FSB Document: Missing Ukrainian Teen Faces Terrorism-Related Charges In Russia

Pavlo Hryb, 19, disappeared in Belarus on August 24.

A Ukrainian teenager who was allegedly lured into Belarus by the Russian security services is being held in Russia on suspicion of terrorism-related crimes, according to a copy of an official Russian document seen by RFE/RL.

The Federal Security Service (FSB) letter seen by RFE/RL on September 8 says that Pavlo Hryb is being held at a detention facility in Krasnodar Krai in southern Russia.

Hryb, 19, disappeared in late August after he traveled to Belarus to meet a woman he met online in what his father believes was a trap set by the FSB.

Hryb's father, Ihor, had previously said that he had learned "unofficially" that his son was wanted in Russia on accusations related to "terrorism."

But the copy of the FSB letter states the specific allegation that Hryb faces: abetting terrorism, punishable by up to 10 years in prison.

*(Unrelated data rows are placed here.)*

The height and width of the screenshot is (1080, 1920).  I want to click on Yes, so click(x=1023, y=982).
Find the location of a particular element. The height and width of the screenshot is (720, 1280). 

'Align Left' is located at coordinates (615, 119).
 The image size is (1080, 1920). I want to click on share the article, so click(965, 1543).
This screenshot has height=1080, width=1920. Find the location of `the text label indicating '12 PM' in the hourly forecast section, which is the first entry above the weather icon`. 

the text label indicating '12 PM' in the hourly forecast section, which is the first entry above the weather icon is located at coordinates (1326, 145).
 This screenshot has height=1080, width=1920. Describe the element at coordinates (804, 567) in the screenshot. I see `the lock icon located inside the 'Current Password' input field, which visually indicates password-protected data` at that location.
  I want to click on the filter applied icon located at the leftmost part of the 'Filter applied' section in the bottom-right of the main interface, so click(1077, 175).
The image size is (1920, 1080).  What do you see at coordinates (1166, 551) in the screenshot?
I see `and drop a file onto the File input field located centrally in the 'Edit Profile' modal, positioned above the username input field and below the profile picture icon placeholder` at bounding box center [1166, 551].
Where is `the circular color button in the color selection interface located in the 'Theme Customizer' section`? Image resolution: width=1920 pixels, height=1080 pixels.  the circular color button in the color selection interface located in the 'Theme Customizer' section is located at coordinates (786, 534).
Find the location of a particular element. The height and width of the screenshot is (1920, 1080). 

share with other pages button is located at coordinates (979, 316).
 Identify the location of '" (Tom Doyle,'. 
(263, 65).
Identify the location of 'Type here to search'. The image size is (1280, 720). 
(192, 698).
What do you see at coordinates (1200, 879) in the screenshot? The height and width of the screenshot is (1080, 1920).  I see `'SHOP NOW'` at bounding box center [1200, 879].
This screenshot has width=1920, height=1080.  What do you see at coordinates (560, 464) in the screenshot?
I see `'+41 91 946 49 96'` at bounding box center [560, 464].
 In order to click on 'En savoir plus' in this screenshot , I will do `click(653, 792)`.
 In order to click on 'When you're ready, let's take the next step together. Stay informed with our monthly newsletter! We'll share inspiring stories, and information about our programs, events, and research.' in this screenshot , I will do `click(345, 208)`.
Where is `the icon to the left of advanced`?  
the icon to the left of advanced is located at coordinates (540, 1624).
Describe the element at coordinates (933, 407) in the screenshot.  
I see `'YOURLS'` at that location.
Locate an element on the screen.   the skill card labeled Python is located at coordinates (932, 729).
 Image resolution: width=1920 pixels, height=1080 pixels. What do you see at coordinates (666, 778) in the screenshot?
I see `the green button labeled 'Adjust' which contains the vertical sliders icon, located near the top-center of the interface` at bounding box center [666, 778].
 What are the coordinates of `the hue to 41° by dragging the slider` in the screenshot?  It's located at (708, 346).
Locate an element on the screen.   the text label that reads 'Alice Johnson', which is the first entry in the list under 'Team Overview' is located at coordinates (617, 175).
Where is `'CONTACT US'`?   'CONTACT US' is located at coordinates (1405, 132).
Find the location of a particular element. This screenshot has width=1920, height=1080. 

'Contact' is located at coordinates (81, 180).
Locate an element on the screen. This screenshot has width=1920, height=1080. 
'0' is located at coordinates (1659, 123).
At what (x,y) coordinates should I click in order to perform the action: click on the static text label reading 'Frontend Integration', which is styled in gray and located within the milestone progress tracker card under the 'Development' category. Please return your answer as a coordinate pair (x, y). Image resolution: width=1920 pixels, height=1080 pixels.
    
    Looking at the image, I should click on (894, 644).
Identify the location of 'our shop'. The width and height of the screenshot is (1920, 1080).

The statute cited in the letter covers recruitment, persuasion, and other efforts to involve another person in terrorism or a range of other antigovernment actions.

The letter provides no details about specific alleged crimes committed by Hryb.

Ihor Hryb has said his son was openly critical of Russian interference in Ukraine on social media.

The August 25 letter from the FSB's regional branch in Krasnodar was addressed to the Ukrainian consul in Rostov-on-Don, the capital of a Russian region that neighbors Krasnodar.

Ihor Hryb says his son was critical of Russia on social media.

The letter states that Hryb was detained the same day on suspicion of abetting terrorism, though it does not provide details about how and where he was detained.

It states that Hryb is being held in a detention facility in Krasnodar, the regional capital. His father had told RFE/RL previously that that his son was being held in the same facility.

The case has caused friction between Ukraine and Belarus, which said earlier that Hryb crossed into its territory on August 24 but that it had no record of his exit from the country.

The Belarusian Interior Ministry said on September 8 that its officers had not detained Hryb and that it was still searching for him in Belarus.

The Ukrainian Foreign Ministry on September 8 protested Hryb's detention and demanded that Moscow grant consular access to Hryb "and explain in detail all of the reasons for his detention."

The statement condemns what it calls Russia's "persecution of Ukrainian citizens in Russia and elsewhere, groundless detentions of Ukrainians, violation of their rights to have fair trials, and their convictions on fabricated and politically motivated charges."

Kyiv and Moscow have been locked in a standoff over Russia's seizure of Ukraine's Crimean Peninsula in March 2014 and Moscow's backing of armed separatists in a war that has killed more than 10,000 people in eastern Ukraine since April 2014.

In March, the European Parliament called on Russia to free more than 30 Ukrainian citizens it said were in prison or other conditions of restricted freedom in Russia, Crimea, and parts of eastern Ukraine that are controlled by the Russia-backed separatists.